The mixtape contains twenty tracks, in the following order: “Some things don't change;” “Hustling;” “Everything you want;” “Never forget;” “Solidarity live;” “Lose control;” “It's only nothing;” “Perfect harmony;” “Dub on tall;” “The worlds on your shoulders;” “Showtime;” “Beam of light;” “Many rivers;” “If you really want it;” “I'll be there;” “Coming home;” “Check yourself;” “Dub monger;” “Passion;” “Try to understand.”
“Some Things Don’t Change” mingles an Americana influence with a subtle reggae rhythm. “Hustling” carries an organic reggae progression, along with a smooth melody that rides the keyboards and guitars. The groove is cogent and enthusiastic. And the vocals slide silkily over the melody. “Everything You Want” emanates an even reggae groove and melody that’s guitar-driven, with vocal harmonies that add a bright layered effect to the melody. The guitar solo exudes lots of fuzz buster as a kind of sonic shading.

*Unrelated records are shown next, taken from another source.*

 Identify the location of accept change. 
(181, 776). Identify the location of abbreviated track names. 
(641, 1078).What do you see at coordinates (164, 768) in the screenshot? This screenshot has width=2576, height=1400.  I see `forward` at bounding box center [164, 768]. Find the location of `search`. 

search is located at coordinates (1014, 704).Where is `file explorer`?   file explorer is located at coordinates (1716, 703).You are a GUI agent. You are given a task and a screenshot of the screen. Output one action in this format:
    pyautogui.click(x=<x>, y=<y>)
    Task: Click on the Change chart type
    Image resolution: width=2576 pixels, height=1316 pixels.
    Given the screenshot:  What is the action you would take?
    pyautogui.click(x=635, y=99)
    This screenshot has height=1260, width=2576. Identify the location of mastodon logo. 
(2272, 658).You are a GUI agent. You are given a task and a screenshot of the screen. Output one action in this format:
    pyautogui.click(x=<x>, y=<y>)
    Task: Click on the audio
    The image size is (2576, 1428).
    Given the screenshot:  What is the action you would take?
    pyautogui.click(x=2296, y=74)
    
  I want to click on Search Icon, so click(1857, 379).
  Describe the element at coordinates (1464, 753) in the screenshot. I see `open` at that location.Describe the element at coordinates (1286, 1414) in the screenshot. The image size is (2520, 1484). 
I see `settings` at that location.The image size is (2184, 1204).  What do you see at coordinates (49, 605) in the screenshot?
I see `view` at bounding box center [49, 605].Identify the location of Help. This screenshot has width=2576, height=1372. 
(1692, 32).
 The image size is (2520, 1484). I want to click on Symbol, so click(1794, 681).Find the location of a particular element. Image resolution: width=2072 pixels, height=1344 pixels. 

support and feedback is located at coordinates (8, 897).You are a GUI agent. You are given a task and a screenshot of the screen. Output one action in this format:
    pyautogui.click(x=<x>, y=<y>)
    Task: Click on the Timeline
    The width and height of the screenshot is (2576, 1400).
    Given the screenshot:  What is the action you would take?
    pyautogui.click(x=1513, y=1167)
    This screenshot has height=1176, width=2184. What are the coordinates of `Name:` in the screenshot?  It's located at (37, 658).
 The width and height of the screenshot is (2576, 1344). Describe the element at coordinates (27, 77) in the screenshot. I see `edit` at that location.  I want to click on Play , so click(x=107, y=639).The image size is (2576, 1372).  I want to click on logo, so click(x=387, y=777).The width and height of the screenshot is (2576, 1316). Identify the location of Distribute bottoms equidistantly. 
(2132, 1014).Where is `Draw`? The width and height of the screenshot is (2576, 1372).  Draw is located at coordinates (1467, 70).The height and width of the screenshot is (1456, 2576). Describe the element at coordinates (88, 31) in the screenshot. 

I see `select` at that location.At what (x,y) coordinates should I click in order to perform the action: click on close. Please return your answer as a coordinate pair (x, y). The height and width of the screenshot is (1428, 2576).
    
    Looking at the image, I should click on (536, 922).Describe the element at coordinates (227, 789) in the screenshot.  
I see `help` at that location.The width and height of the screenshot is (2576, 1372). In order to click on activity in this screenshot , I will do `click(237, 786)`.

“Never Forget” rides a roots reggae groove that establishes a catchy melody that gets your shoulders and head to moving. The lead vocals are crisp and backed by charming vocal harmonies. “Solidarity” is a reggae tune with a Latin jazz feel inherent in the guitars. A persuasive melody underlies the laid-back vocals; and the guitar accents not only add acquiescent harmonics, but ooze a bossa nova flavor. “Lose Control” starts with a blues-infused reggae intro, that segues to a steady reggae groove. The melody is tantalizing, yet subdued.
“It’s Only Nothing” rides on a light, crisp melody featuring excellent guitar inflections. The vocals are honeyed and flowing. “Perfect Harmony” goes back to a roots reggae feel for its melody, heavy with sidestick percussion that complements the rhythm. The vocal harmonies are genteel and crystal clear. “Dub On Tall” begins with layered resonant guitars, and then transitions into a dub rocking reggae melody chock-full of reverberating instruments and vocalizations. “The World’s On Your shoulder” gives life to a stylish reggae melody and articulate vocal harmonies. The tune is elegant and placid as it progresses with exaggerated delicacy.
“Showtime” features a nimble reggae groove and bright horns that add drawling intonations, along with a shifting feel. The saxophone solo really provides the tune with vitality. “Beam Of Light” is the title track of the band’s forthcoming album, slated to drop in September. A contagious melody supports antiphonal vocals that add a stellar duplicative nuance. “Many Rivers” begins with a religious-sounding organ, and then the reggae groove jumps in, as the shimmering melody is established. The vocal harmonies emanate a gospel-like tone that works well with the reggae rhythm.
“If You Really Want It” conveys a reggae groove and traditional melody tinged with an R&B feel. Once again, the Simpkin Project demonstrates their talent for vocal harmonies. “I’ll Be There” stresses a gospel sensibility that’s carried on a reggae melody, providing the tune with secular and simultaneously pious ambiance. “Coming Home” takes on an Americana/country western flavor set in a reggae matrix. The result is a delicate melody pregnant with an earthy aura. “Check Yourself” exhibits a dub step influence, as the beat is strong and rapid, with a melody that gallops on the keyboards.
“Dub Monger” combines psychedelic pop with a slow reggae rhythm that peals with energy and reverberation. It resembles a reggae version of the Beach Boys’ “Good Vibrations,” which means it has kaleidoscopic pizzazz. “Passion” reflects gospel-like vocals traveling on a reggae melody. The tune parades a definite devout flavor. The last track on the mixtape is “Try To Understand,” a country-flavored reggae piece, with a graceful, simple melody that is inherently pensive and philosophical.
The Simpkin Project has it going on! The mixtape demonstrates the band’s ability to varnish stylistic modifications over an organic reggae rhythm, producing a gorgeously incomparable sound that is all their own. And if that’s not enough, they leaven the sound with dazzling vocal harmonies, instrumental harmonics and contagious melodies. I can’t wait for the album to drop.